(Beginning of Exercise materials)

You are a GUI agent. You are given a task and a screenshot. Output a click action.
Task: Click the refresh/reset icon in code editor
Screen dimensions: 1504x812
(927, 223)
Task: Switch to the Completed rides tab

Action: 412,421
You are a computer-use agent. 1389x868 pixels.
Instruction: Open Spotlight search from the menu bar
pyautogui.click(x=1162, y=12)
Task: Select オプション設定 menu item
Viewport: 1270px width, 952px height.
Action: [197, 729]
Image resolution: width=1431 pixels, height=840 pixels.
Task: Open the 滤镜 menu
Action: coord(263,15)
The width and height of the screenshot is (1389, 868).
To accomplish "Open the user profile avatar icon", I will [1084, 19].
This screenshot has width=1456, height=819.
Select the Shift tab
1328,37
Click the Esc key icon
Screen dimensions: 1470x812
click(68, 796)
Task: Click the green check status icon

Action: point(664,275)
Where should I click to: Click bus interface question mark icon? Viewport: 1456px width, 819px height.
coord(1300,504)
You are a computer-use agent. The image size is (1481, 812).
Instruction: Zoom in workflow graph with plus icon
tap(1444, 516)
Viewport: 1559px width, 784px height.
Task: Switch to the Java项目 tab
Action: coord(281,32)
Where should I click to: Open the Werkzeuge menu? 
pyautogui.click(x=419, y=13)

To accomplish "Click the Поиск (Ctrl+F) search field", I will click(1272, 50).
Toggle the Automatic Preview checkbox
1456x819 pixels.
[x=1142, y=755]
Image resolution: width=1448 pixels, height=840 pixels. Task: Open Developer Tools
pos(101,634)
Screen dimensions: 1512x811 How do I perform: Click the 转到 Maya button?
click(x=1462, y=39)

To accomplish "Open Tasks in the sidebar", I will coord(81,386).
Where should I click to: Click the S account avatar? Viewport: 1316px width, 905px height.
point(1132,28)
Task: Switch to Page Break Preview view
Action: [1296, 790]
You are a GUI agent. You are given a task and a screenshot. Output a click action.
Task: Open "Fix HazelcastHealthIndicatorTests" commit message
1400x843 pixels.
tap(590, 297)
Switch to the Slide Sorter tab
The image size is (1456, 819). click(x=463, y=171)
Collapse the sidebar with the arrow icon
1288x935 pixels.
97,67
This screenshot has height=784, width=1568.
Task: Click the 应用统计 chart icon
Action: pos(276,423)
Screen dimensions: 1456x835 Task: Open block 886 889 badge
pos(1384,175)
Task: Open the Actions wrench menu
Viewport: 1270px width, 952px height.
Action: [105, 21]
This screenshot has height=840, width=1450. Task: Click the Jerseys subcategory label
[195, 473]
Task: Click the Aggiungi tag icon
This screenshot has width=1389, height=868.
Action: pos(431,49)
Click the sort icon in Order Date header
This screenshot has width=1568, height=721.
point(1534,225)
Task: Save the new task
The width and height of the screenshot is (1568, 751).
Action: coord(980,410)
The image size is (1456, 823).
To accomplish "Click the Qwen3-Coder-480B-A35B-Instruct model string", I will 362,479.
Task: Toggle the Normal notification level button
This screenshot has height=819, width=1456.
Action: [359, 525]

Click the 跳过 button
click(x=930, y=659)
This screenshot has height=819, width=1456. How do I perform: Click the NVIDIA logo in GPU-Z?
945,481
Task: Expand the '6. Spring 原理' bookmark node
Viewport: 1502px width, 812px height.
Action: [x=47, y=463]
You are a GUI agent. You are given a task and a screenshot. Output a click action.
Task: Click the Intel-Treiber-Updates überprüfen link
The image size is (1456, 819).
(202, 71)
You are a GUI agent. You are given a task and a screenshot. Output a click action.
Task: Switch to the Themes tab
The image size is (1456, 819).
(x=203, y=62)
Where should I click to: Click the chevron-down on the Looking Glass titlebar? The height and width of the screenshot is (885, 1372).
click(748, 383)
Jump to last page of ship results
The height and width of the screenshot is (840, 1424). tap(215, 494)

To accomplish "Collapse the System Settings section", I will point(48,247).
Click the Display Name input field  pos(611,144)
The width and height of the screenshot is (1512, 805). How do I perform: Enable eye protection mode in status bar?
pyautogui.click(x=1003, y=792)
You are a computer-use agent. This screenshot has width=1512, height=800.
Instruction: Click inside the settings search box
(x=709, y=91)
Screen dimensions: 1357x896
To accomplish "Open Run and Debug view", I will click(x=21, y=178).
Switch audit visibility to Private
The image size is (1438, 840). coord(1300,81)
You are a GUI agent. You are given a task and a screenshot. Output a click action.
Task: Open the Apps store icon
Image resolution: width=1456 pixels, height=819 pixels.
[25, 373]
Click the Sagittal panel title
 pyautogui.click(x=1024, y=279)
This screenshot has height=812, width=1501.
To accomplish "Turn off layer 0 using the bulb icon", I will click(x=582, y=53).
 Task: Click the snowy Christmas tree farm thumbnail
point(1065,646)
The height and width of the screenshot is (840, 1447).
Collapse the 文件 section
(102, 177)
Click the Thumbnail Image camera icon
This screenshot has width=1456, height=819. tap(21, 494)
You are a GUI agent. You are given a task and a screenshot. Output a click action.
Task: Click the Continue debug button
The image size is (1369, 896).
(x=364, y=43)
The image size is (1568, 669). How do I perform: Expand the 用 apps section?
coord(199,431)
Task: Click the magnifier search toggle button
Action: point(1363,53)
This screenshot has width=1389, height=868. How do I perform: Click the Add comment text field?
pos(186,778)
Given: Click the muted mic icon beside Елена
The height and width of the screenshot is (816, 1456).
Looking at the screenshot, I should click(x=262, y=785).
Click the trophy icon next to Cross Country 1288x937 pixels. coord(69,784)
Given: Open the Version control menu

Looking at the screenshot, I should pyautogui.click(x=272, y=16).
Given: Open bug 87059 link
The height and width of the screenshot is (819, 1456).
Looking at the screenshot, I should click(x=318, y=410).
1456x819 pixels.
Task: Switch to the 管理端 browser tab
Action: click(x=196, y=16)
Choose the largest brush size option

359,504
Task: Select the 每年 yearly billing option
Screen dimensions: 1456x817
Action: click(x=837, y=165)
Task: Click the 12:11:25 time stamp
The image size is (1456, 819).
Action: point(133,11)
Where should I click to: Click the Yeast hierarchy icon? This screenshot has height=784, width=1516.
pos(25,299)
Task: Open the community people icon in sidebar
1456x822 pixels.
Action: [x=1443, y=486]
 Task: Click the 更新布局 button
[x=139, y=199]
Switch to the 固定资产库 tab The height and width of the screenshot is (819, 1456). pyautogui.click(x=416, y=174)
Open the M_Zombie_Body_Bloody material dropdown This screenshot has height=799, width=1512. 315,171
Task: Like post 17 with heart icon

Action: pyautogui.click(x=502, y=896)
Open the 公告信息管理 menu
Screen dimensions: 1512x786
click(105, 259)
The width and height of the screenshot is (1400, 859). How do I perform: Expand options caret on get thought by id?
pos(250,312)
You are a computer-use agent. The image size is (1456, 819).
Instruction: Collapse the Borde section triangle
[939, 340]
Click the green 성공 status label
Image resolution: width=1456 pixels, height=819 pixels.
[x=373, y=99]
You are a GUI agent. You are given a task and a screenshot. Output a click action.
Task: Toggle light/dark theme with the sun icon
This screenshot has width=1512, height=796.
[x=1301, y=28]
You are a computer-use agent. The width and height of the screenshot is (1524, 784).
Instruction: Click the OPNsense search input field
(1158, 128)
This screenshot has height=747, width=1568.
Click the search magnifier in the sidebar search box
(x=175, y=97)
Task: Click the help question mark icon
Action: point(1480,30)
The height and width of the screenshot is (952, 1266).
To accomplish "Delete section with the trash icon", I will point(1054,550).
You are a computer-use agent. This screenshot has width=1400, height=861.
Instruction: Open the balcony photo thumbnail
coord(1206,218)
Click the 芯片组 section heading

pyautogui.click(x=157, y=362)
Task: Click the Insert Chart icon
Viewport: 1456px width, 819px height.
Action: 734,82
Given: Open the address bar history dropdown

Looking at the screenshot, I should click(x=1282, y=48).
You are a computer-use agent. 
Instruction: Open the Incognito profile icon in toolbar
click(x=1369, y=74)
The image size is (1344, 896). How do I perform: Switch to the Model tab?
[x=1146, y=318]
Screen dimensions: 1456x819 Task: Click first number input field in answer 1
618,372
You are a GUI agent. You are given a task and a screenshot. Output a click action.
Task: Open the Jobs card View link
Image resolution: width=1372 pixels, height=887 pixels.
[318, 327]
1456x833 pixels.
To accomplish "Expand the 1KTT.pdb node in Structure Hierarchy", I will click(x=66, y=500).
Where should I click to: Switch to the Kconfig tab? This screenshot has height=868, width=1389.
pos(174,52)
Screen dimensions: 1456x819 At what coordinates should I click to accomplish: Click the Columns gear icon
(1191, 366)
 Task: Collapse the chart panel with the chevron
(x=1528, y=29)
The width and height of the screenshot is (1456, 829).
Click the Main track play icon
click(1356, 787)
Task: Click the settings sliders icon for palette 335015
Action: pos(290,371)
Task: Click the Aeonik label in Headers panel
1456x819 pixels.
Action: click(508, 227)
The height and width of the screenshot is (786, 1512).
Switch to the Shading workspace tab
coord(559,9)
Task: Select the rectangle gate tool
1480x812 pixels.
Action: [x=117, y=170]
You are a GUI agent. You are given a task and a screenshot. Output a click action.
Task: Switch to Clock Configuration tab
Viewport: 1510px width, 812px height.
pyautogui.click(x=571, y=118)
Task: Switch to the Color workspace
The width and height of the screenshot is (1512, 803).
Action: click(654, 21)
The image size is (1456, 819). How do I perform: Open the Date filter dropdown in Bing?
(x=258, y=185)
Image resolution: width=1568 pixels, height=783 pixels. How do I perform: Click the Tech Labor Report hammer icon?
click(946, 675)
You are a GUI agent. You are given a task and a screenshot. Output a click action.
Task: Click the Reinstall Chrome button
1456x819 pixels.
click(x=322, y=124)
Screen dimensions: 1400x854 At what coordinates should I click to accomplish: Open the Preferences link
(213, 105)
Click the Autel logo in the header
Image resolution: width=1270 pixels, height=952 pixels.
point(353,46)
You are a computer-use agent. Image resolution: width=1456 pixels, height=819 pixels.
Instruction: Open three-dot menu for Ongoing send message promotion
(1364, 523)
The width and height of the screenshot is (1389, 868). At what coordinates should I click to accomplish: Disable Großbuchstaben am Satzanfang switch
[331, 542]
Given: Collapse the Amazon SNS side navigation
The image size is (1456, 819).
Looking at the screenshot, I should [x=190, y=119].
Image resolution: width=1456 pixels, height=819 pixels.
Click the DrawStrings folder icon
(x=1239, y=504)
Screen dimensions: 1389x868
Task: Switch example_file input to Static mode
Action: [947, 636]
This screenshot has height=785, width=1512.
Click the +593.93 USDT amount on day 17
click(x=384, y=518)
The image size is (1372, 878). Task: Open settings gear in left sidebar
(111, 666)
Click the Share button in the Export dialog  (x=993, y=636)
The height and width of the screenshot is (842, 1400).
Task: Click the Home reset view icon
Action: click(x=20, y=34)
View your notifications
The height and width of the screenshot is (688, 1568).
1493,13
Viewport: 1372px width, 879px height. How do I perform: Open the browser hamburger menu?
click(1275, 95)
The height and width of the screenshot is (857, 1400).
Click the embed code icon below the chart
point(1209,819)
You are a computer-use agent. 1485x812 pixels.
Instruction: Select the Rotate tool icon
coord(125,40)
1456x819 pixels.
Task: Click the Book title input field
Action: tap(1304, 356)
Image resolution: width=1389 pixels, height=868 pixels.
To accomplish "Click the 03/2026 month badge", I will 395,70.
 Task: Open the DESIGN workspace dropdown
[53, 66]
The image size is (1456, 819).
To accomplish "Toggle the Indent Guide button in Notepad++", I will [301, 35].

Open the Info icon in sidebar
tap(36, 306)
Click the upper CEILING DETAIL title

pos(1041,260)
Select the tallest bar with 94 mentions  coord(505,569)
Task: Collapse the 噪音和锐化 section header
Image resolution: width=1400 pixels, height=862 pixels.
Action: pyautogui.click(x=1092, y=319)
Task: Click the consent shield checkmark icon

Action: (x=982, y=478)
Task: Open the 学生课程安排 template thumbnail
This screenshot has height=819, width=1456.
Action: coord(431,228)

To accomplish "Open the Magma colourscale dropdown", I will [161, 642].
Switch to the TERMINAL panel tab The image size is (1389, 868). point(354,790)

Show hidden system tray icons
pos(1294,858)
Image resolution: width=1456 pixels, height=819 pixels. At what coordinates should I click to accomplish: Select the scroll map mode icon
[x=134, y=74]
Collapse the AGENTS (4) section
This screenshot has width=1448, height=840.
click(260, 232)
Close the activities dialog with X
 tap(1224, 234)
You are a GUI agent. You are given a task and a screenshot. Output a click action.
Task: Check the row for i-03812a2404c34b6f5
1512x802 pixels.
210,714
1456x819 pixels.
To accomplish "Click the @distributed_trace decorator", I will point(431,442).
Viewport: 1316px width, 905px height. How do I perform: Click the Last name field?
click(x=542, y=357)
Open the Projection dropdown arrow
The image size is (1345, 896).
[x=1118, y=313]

(End of Exercise materials)

Exercise
Only lines holding the word "node" belong in the answer; copy all of them from the records.

Solution to the problem
Task: Expand the '6. Spring 原理' bookmark node
To accomplish "Expand the 1KTT.pdb node in Structure Hierarchy", I will click(x=66, y=500).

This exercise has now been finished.